Polskie Koleje Państwowe (PKP), remontując tory, wymieniają drewniane podkłady na betonowe. Zużyte podkłady kolejowe, nasączone olejem kreozotowym (substancją silnie rakotwórczą), kwalifikowane są jako odpady niebezpieczne. - Zgodnie z Rozporządzeniem Parlamentu Europejskiego i Rady (UE) nr 528/2012, kreozot uznaje się za tzw. bezprogową substancję rakotwórczą, co oznacza, że nie istnieją bezpieczne granice stężeń dla tej toksyny. Każda jej ilość może się przyczynić do zainicjowania procesu nowotworowego - podkreśla Radosław Gawlik, aktywista Dolnośląskiego Alarmu Smogowego. Olej kreozotowy zawiera wielopierścieniowe węglowodory aromatyczne (WWA), które są słabo rozpuszczalne w wodzie, nie podlegają biodegradacji, powodują skażenie gleby oraz podlegają bioakumulacji.

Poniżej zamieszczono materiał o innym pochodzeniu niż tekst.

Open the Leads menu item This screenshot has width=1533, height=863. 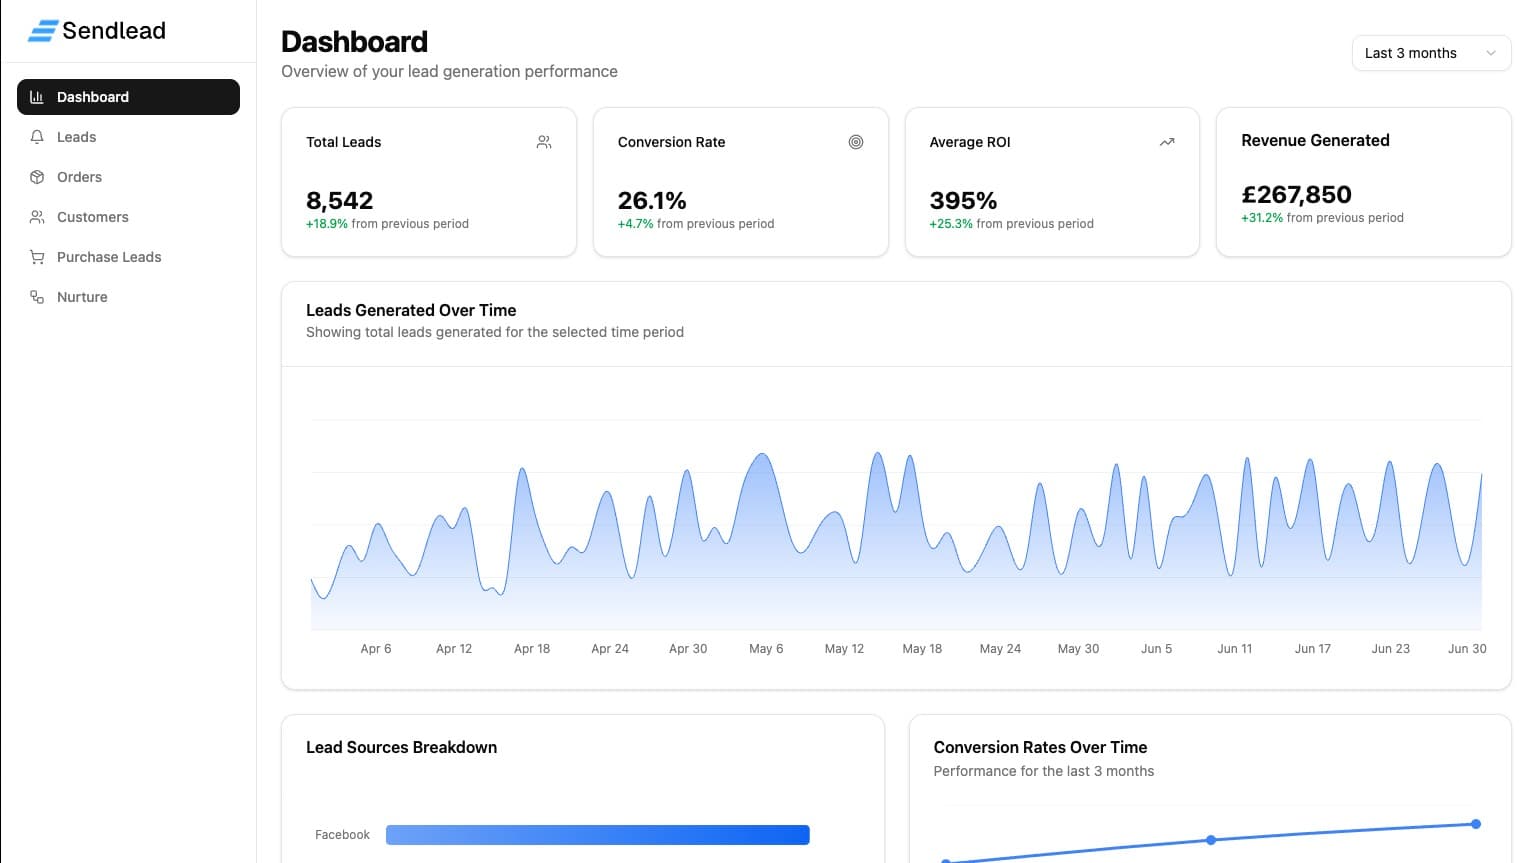tap(77, 137)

Ponadto mają działanie mutagenne.
Tymczasem tysiące ton tych odpadów zamiast do wyspecjalizowanych zakładów zajmujących się ich utylizacją trafia do masowej sprzedaży w Internecie. Składy budowlane oferują je w niskich cenach jako materiał palny lub do wykorzystania w ogrodzie (np. do budowy altan).
Przewoźnik odżegnuje się od odpowiedzialności za nielegalny obrót podkładami. Karol Jakubowski z biura prasowego spółki PKP Polskie Linie Kolejowe podkreśla, że zgodnie z przepisami za wytwórców odpadów uważani są wykonawcy modernizacji torów i to oni odpowiadają za utylizację. Aktywiści apelując o zdecydowane działania w tej kwestii, podkreślają, że świadomość społeczna odnośnie toksyczności tych odpadów jest znikoma.